Task list:
1. For each statement below, say whether the passage on DNA methylation mapping agrees with it. Answer yes or no and quote the deciding words. (a) Bisulfite sequencing can degrade as much as 99% of the DNA in a sample. (b) In TAPS, 5caC is converted to uracil. (c) CAPS is the variation used to detect 5hmC.
2. According to the passage on DNA methylation mapping, which enzyme does TAPS use to convert 5mC and 5hmC?
3. Please rewrite the paragraph of the passage on DNA methylation mapping that begins "TAPS is a two-step process" as a short list, keeping its main facts.

In their 2019 Nature Biotechnology paper, Song, Schuster-Boeckler and their colleagues detailed a novel method for mapping DNA methylation. Called TET-assisted pyridine borane sequencing—TAPS for short—it’s less damaging and more efficient than the previous gold standard for mapping 5mC and 5hmC modifications in the genome. Biologists had relied on that method, bisulfite sequencing, for decades. But the approach is extremely destructive, degrading as much as 99% of the DNA in samples. This makes it unsuitable for analyzing cell-free DNA, which is only present in minute amounts in blood.
Bisulfite sequencing can only detect 5mC and 5hmC indirectly, by selectively converting unmodified cytosine to another base, uracil (which is not found in DNA but only used by cells to transcribe genetic information into RNA). This approach is not only inefficient, it also complicates the computational analysis of the data.
TAPS is a two-step process that uses an enzyme called TET to gently convert 5mC and 5hmC to a third modification, 5-carboxylcytosine (5caC), which is then converted to thymine—a DNA base that can be read by ordinary sequencing machines. The Ludwig researchers demonstrated that TAPS can generate more accurate epigenetic sequencing data at a lower cost. They also developed two variations of the technique—TAPS-Beta and CAPS—which can be used to detect 5mC or 5hmC, respectively.

(Stored data)
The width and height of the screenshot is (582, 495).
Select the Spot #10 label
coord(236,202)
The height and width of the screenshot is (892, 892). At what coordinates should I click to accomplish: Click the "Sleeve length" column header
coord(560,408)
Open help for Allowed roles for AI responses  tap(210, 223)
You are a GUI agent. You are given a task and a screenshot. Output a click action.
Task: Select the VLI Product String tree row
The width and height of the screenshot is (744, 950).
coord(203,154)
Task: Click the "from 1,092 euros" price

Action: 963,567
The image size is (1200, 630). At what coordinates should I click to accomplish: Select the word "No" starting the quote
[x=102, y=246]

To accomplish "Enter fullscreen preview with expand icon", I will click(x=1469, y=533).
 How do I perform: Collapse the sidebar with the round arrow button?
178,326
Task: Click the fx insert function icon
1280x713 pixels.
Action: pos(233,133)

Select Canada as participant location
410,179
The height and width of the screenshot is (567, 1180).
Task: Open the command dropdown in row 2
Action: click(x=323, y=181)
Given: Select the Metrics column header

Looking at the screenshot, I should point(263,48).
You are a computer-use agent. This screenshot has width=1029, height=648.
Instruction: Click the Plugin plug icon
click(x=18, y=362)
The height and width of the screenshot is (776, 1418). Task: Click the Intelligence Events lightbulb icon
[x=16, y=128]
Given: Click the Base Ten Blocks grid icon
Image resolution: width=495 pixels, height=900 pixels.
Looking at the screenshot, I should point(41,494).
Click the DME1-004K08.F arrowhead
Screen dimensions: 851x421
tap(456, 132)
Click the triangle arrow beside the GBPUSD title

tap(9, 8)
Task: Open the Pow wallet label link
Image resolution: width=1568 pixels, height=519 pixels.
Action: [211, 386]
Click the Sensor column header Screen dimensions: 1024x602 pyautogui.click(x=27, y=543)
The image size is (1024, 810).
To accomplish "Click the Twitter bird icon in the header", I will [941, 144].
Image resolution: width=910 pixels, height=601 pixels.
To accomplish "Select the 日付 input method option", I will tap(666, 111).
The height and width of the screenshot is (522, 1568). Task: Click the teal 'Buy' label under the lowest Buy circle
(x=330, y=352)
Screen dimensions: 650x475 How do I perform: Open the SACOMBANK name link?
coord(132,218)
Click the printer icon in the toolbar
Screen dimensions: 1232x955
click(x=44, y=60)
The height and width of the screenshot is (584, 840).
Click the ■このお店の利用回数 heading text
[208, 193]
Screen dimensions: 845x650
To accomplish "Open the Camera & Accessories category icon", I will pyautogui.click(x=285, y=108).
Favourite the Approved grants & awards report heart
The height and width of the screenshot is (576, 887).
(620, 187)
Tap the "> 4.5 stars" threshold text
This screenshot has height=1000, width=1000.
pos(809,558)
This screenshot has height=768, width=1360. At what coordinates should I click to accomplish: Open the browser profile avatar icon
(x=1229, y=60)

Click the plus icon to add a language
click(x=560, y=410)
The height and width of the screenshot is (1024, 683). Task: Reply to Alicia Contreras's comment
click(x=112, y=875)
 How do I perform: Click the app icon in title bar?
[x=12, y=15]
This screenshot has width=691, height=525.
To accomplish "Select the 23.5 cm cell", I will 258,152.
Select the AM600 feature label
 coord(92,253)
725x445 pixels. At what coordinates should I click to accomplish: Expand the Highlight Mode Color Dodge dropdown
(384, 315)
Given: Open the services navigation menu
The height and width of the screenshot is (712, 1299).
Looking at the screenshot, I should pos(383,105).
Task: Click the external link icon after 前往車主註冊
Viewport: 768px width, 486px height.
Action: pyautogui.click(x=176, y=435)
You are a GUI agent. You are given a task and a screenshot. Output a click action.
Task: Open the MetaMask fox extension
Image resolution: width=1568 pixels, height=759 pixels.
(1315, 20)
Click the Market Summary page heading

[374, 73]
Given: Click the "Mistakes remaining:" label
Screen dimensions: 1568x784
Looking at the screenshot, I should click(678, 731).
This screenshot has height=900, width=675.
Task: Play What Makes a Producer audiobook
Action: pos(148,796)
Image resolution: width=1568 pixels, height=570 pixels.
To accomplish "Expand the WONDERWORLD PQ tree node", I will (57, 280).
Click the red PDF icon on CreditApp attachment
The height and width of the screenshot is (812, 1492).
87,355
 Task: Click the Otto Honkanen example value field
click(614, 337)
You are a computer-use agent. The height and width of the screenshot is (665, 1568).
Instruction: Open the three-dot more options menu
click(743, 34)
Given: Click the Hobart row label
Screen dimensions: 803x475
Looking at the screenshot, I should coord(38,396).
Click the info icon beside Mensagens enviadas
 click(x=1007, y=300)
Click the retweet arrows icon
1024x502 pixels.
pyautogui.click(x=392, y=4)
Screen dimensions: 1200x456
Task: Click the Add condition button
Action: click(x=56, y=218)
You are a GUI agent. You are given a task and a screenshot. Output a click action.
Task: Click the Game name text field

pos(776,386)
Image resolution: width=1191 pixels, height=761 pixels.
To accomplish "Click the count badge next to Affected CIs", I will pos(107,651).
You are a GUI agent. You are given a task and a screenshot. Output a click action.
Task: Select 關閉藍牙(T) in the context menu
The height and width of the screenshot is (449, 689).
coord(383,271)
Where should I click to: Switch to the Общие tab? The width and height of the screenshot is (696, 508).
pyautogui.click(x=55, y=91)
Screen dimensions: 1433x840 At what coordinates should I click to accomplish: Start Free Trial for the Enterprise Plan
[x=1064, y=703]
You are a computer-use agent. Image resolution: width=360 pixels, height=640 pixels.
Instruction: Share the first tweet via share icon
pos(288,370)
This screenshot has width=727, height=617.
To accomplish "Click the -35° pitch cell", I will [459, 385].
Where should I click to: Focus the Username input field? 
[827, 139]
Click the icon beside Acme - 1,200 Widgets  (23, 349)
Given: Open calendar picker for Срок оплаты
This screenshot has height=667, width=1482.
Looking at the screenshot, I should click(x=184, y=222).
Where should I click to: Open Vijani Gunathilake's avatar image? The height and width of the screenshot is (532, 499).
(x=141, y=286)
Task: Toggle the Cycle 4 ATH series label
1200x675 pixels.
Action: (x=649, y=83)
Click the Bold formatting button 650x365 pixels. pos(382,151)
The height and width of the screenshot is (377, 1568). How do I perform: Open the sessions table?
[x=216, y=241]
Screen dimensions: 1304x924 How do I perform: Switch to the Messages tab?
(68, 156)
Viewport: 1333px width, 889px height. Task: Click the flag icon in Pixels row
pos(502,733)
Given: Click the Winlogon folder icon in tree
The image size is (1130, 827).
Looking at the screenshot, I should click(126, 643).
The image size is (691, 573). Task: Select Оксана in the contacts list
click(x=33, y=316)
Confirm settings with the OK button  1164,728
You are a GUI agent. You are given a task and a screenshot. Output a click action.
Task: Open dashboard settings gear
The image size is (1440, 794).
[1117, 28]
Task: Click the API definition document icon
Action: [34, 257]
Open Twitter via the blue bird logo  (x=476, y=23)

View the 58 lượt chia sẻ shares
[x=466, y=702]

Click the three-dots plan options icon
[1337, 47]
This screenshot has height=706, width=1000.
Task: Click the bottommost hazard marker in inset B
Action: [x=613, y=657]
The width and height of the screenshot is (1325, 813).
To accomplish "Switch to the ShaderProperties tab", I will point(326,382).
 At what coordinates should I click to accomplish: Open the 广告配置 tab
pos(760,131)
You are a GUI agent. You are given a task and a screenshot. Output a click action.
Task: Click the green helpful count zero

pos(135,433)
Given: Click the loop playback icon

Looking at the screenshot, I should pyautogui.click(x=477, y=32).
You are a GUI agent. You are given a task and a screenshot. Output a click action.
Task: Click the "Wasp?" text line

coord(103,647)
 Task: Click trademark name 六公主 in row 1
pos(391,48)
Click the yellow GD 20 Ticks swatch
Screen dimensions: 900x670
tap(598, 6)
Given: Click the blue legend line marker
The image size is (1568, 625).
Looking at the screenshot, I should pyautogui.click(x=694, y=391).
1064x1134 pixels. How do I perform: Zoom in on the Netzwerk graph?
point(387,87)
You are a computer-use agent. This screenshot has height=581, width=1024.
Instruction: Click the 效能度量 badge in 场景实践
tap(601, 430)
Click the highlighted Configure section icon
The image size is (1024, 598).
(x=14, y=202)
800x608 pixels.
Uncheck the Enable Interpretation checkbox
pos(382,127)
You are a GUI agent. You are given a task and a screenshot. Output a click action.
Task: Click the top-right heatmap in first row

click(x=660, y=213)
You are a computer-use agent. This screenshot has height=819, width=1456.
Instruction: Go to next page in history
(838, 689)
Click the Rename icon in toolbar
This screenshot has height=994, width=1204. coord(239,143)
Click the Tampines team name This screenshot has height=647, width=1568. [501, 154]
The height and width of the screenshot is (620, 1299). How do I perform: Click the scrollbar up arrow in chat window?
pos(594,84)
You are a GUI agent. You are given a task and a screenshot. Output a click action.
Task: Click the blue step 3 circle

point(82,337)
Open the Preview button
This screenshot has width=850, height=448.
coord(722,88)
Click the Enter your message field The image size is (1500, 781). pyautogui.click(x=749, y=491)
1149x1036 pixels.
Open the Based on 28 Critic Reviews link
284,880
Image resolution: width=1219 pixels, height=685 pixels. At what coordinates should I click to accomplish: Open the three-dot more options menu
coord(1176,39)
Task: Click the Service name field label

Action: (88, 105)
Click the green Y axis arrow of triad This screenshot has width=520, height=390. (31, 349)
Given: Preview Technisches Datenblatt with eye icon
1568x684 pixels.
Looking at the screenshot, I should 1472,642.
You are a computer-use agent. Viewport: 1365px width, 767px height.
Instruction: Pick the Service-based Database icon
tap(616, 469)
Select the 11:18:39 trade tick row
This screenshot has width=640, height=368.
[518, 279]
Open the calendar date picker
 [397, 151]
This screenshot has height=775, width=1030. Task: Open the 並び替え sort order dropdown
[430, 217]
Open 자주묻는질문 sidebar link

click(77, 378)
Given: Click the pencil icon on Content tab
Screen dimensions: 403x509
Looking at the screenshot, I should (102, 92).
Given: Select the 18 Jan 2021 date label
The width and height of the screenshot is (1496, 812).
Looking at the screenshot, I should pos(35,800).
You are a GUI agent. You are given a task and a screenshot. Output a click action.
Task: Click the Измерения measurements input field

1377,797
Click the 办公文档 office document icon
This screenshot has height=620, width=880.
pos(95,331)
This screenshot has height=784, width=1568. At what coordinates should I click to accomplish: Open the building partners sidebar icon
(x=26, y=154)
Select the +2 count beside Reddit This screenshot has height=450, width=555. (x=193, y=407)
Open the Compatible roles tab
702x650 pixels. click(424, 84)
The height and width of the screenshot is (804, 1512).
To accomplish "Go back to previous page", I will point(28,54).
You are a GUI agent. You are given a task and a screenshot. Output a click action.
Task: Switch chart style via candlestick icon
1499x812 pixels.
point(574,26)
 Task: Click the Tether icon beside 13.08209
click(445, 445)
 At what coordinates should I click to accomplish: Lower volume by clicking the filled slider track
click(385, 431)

Expected outputs:
1.
(a) Yes: "degrading as much as 99% of the DNA in samples"
(b) No: "which is then converted to thymine"
(c) Yes: "TAPS-Beta and CAPS—which can be used to detect 5mC or 5hmC, respectively"

2. An enzyme called TET.

3.
- TAPS is a two-step process.
- First, the enzyme TET gently converts 5mC and 5hmC to 5-carboxylcytosine (5caC).
- Then 5caC is converted to thymine, which ordinary sequencing machines can read.
- The Ludwig researchers showed that TAPS gives more accurate epigenetic sequencing data at a lower cost.
- They also developed two variations: TAPS-Beta, which detects 5mC, and CAPS, which detects 5hmC.